Most recently, Hannah has served as the Global Programs Director for Kids4Peace International and the United States Country Director for Seeds of Peace. Her work has focused specifically on creating interfaith and intercultural peacebuilding programs for K-12 students. She has worked with youth in the United States, along with youth globally in Western Europe, South Asia, and the Middle East (with a special focus on Israel and Palestine).
Combating Antisemitism with JewBelong
With Archie Gottesman
Tuesday, December 12, 2023 | 12pm-1pm (PT) | Online
The current rise in global antisemitism is startling. How can we feel safe in a world that is increasingly hostile to Judaism? And what should we be doing about it? In this session, we will do a deep dive into a very visible response we are seeing across American cities. In an attempt to bring the danger of antisemitism to the forefront of society’s consciousness, JewBelong launched a multi-media campaign to call it out as loudly as possible. You might have seen its bright pink ads and billboards with such eye-catching language as “Does your church need armed guards? ‘Cause our synagogue does. #EndJewHate” or “Being woke and antisemitic is like being a vegan who eats veal. #EndJewHate”. How did this campaign come to be? What is its goal? And what can we be doing to help? Join JewBelong’s Co-founder Archie Gottesman to understand more deeply what JewBelong is doing to fight back against antisemitism.
Archie Gottesman is the co-founder of JewBelong.com, a groundbreaking organization and web-based platform focused on rebranding Judaism to make it more warm, relevant and welcoming for all, no matter where they are on their Jewish journey! Using slogans like: “We’re just 75 years since the gas chambers. So no, a billboard calling out Jew hate isn’t an overreaction,” on billboards in Times Square and across the country, JewBelong also focuses on ending the growing antisemitism in the US. Archie resides in New York City.

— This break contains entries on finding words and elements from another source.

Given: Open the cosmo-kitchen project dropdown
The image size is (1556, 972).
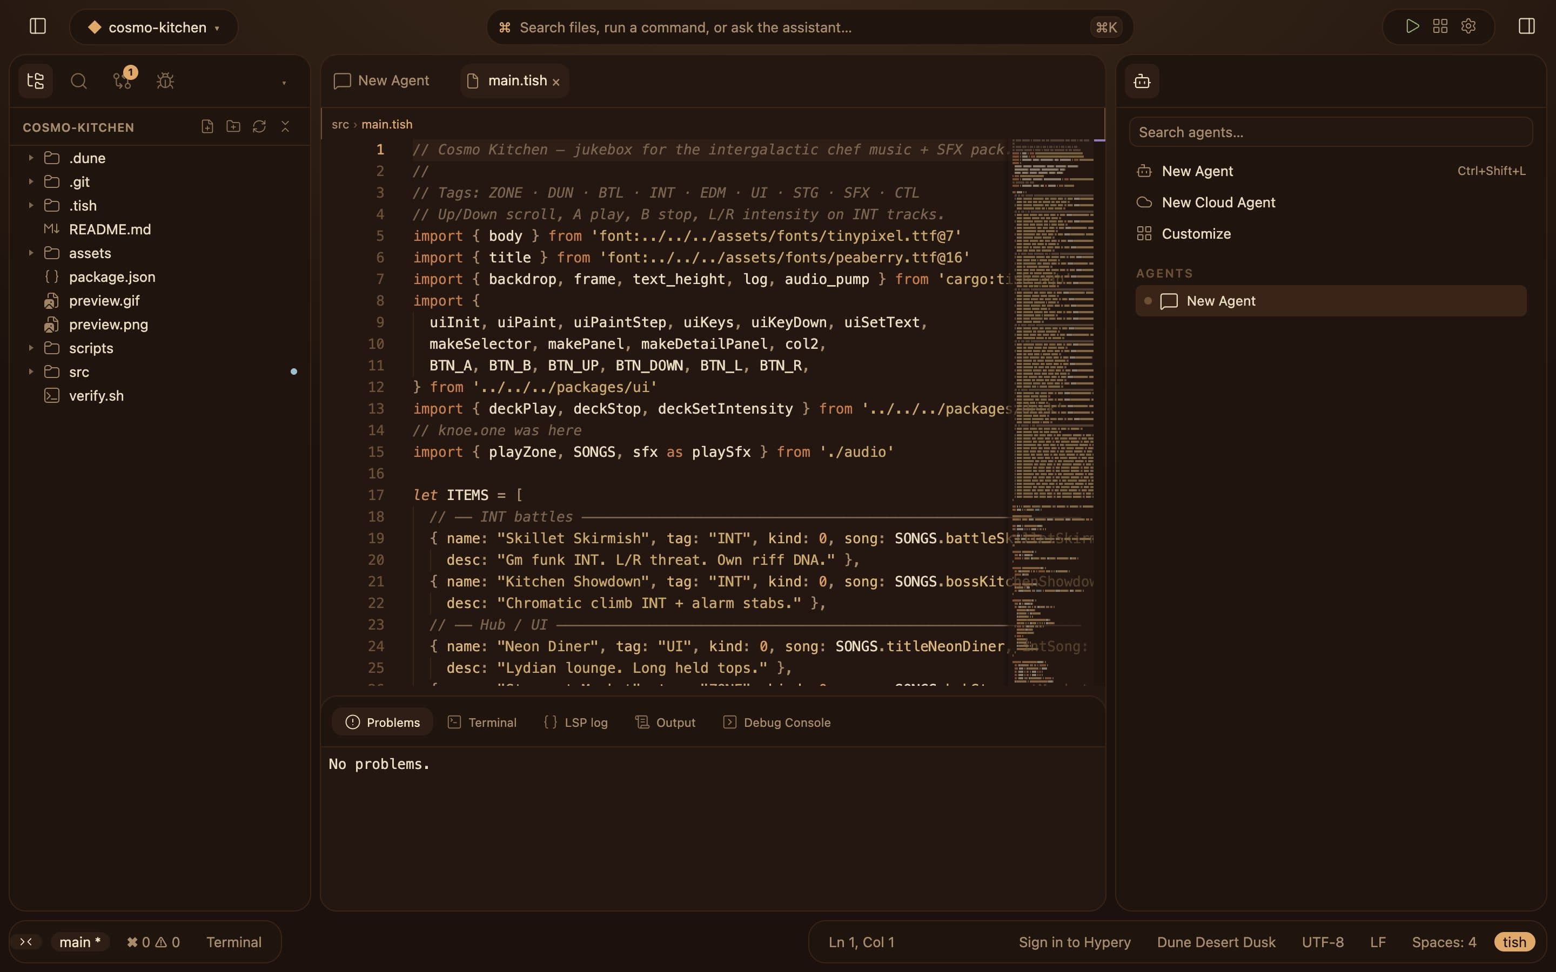Looking at the screenshot, I should pos(154,27).
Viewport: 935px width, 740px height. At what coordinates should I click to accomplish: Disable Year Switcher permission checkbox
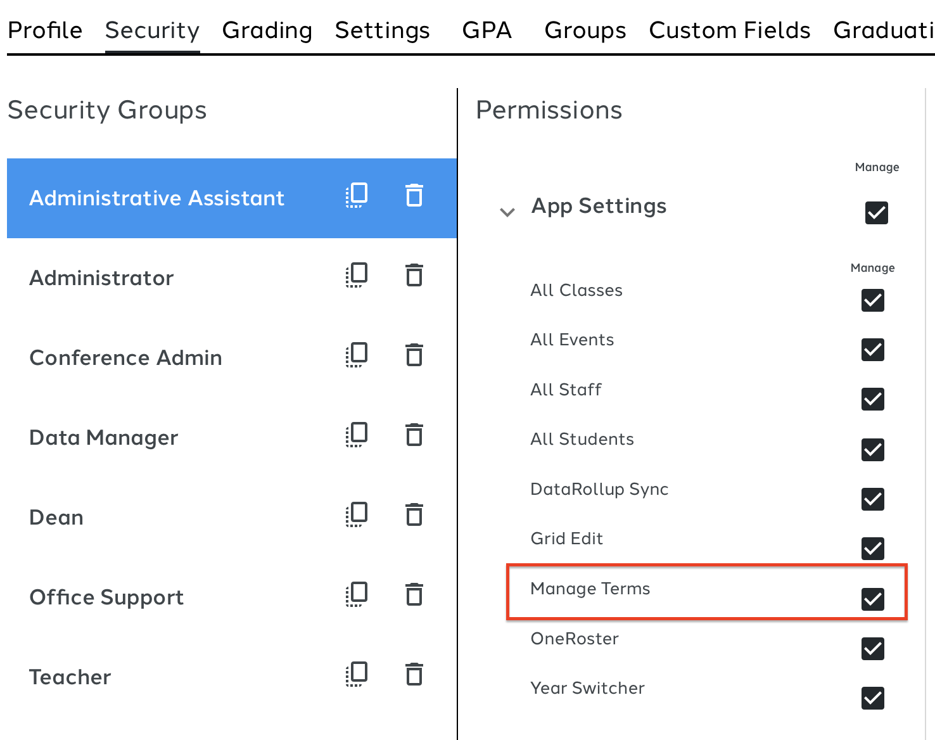[872, 698]
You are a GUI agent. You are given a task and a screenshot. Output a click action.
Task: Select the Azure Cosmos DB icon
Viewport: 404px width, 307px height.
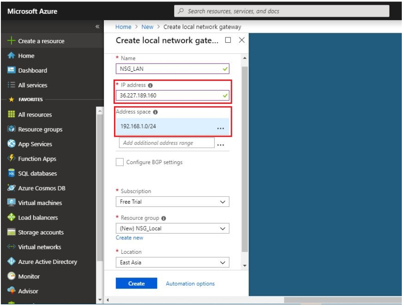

Rain of Ash: Roma, Jews and the Holocaust
With Ari Joskowicz
Tuesday, January 9, 2024 | 12pm-1pm (PT) | Online
At least 250,000 Roma were murdered by the Nazis between 1939-1945. After the war, discrimination against Roma continued all over Europe and this crime against the Roma was largely ignored. Author and historian Ari Joskowicz, in his new book, Rain of Ash: Roma, Jews and the Holocaust, describes the postwar relationship between Roma and jews and the efforts of the Roma to turn to Jewish institutions for recognition.
Join Ari Joskowicz and Ilana Cone Kennedy, Holocaust Center for Humanity, in a conversation that challenges us to rethink the way we remember the Holocaust.
Ari Joskowicz is a historian of European Jewry and the Holocaust with a special interest in the complicated relations between different minority groups. He is the chair of the Department of Jewish Studies at Vanderbilt University, where he teaches on the Holocaust and the history of antisemitism. His most recent book is called Rain of Ash: Roma, Jews, and the Holocaust, which appeared this spring and won the Frankel Prize for the year’s best book in Holocaust studies. He has held fellowships from the United States Holocaust Memorial Museum, the American Council of Learned Societies (ACLS), the Oxford Centre for Hebrew and Judaic Studies, and the Vienna Wiesenthal Institute for Holocaust Studies, among others.
Disclaimer: The views, information, or opinions expressed in these programs are solely those of the individuals involved and do not necessarily represent those of the Holocaust Center for Humanity and its employees.